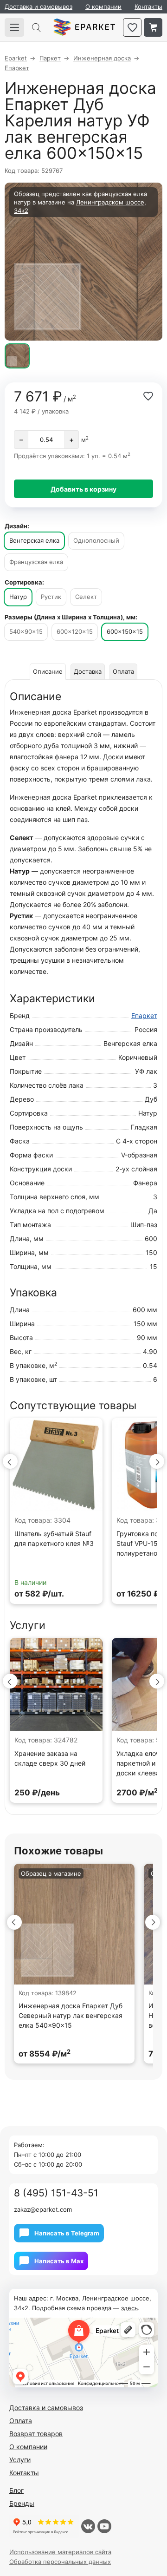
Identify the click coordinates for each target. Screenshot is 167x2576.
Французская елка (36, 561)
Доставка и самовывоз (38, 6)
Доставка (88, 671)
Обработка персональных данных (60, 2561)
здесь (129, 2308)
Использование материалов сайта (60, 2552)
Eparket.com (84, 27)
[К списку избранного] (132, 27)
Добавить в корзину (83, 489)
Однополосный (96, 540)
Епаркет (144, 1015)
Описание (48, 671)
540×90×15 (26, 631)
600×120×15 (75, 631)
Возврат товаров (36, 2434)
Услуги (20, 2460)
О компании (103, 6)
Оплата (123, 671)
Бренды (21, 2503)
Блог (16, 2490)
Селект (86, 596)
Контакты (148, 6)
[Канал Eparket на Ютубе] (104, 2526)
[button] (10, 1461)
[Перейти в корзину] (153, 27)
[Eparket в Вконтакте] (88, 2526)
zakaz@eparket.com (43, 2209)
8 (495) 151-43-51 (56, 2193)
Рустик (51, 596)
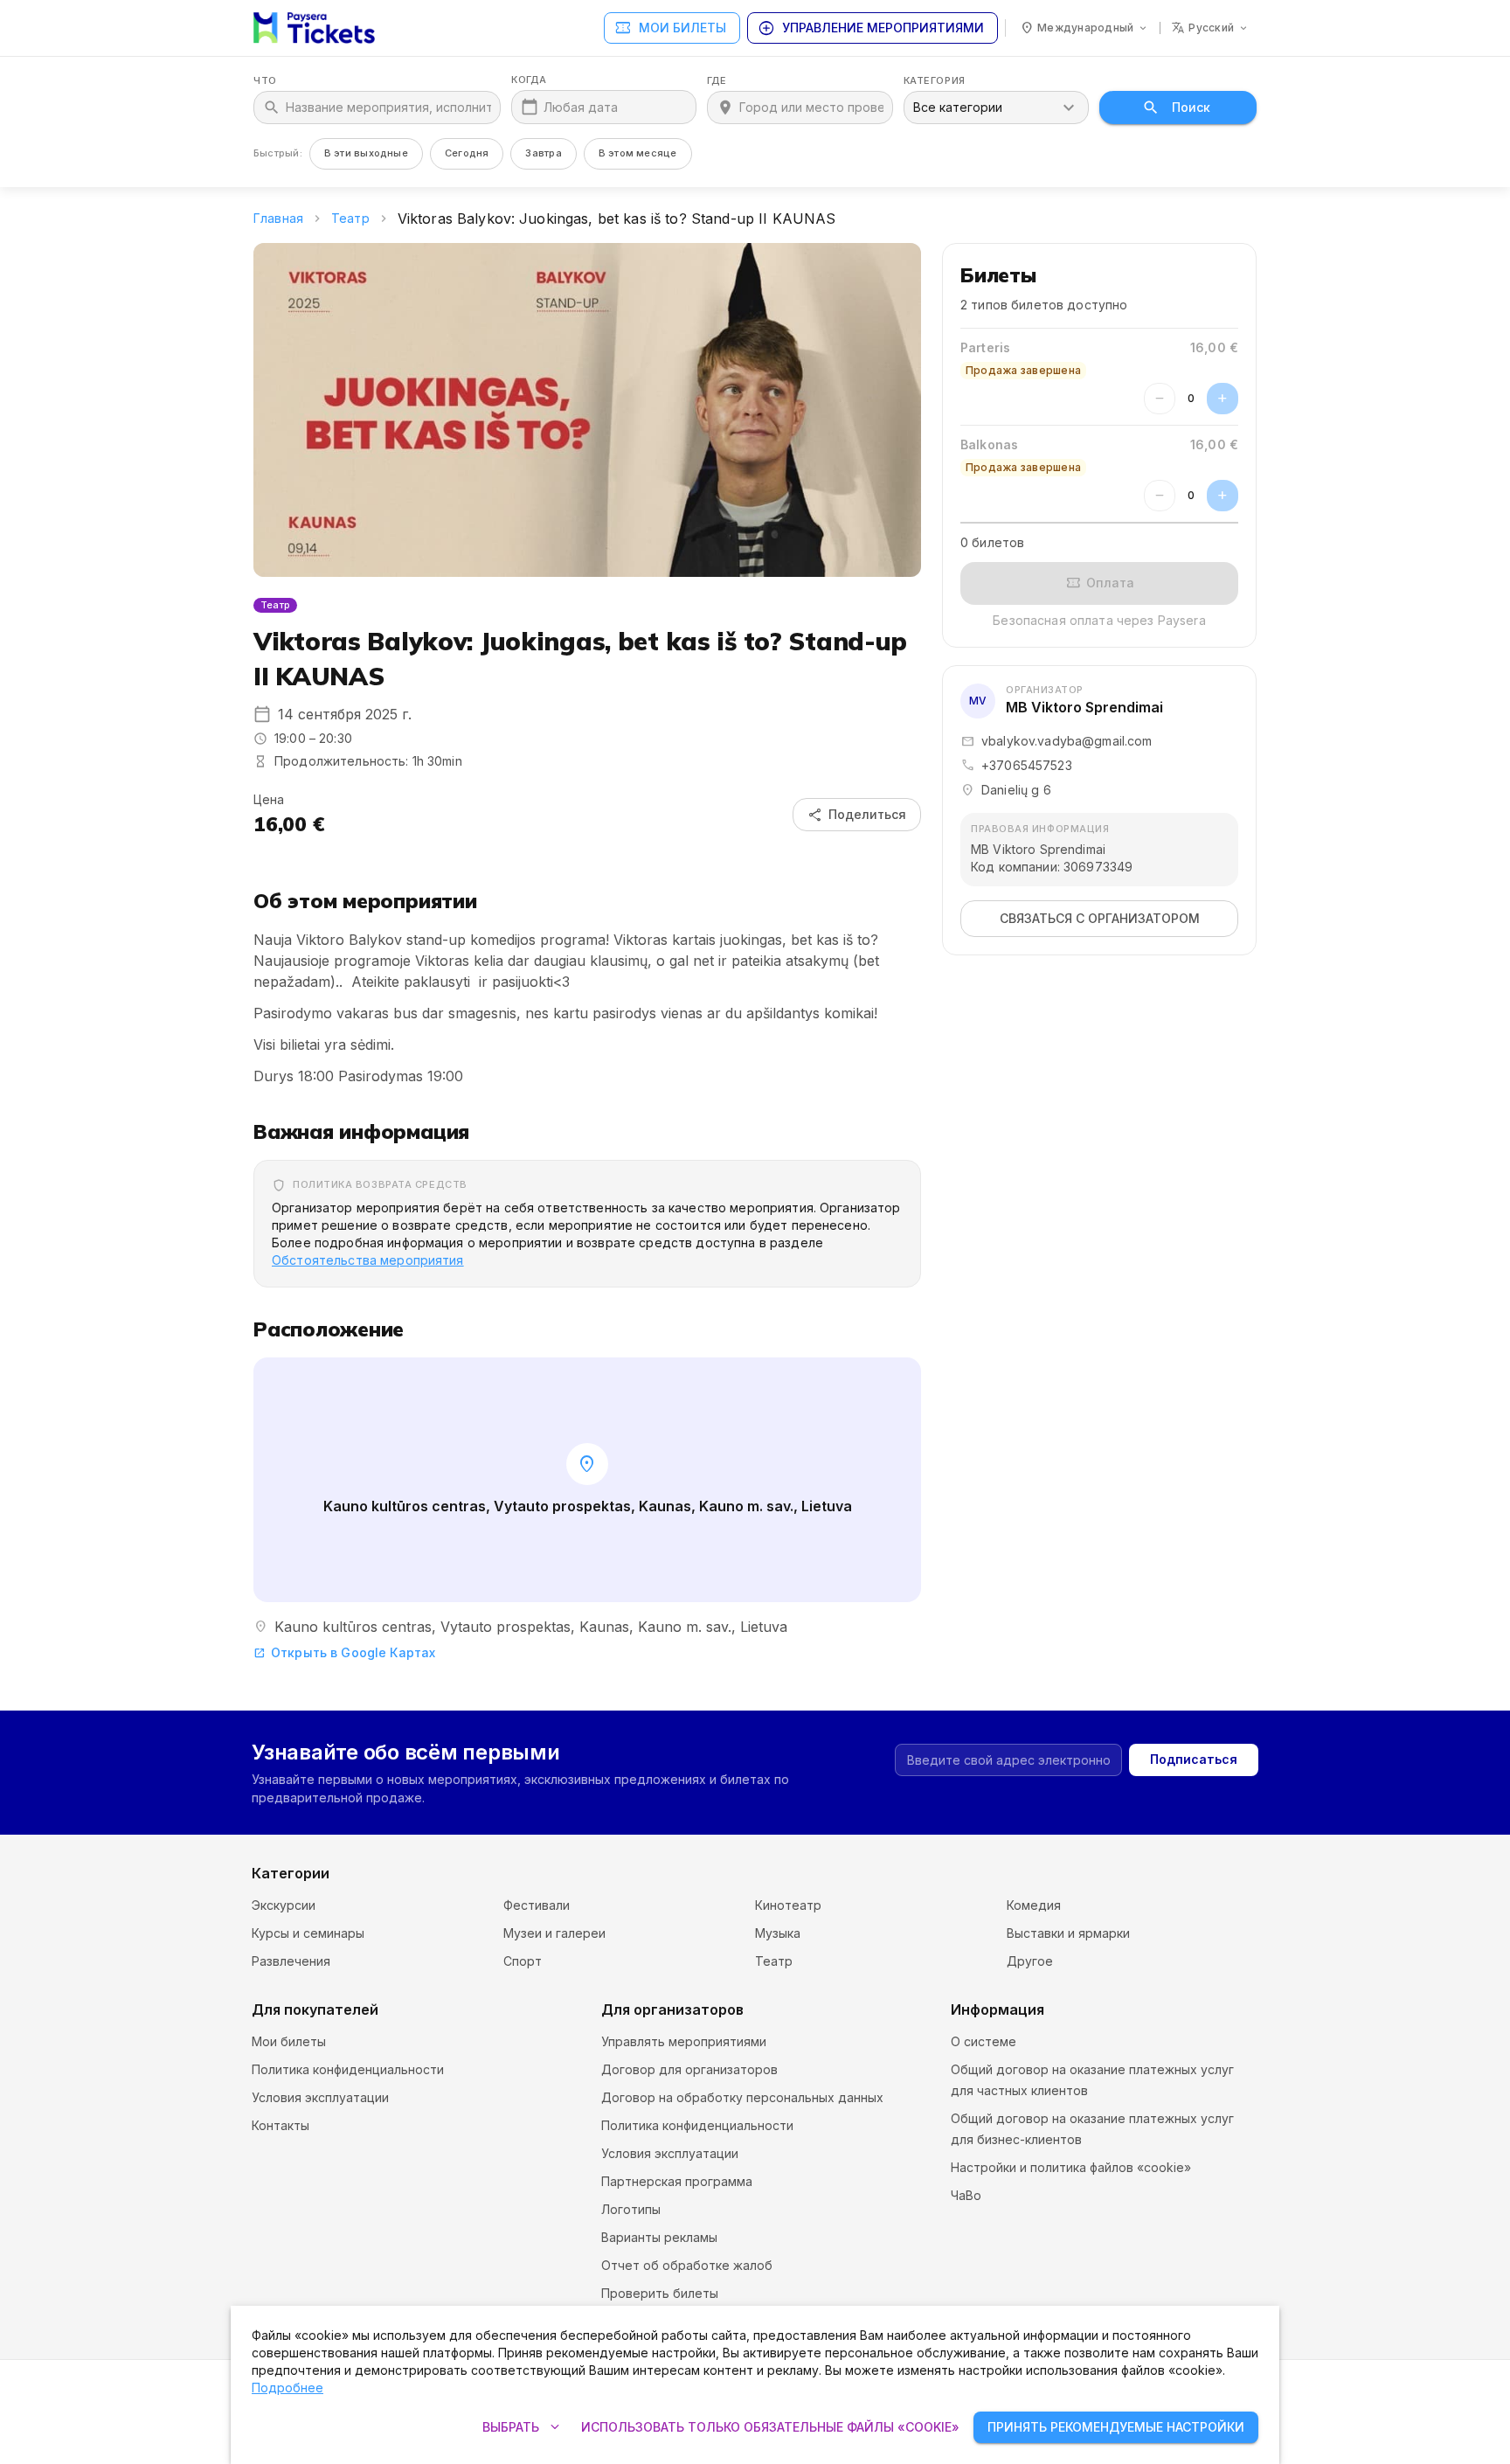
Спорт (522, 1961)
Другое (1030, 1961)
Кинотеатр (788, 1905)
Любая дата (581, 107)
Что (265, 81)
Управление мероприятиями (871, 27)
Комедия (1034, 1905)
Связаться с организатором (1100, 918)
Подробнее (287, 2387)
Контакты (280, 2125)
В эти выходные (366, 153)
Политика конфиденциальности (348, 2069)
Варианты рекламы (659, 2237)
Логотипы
★ ★ ★ ★ ★
» **HOW TO COMPLETE THIS TASK**
Only a number is expected in response: how many lines of the records above include the word "корзину".

» **ANSWER BOX**
2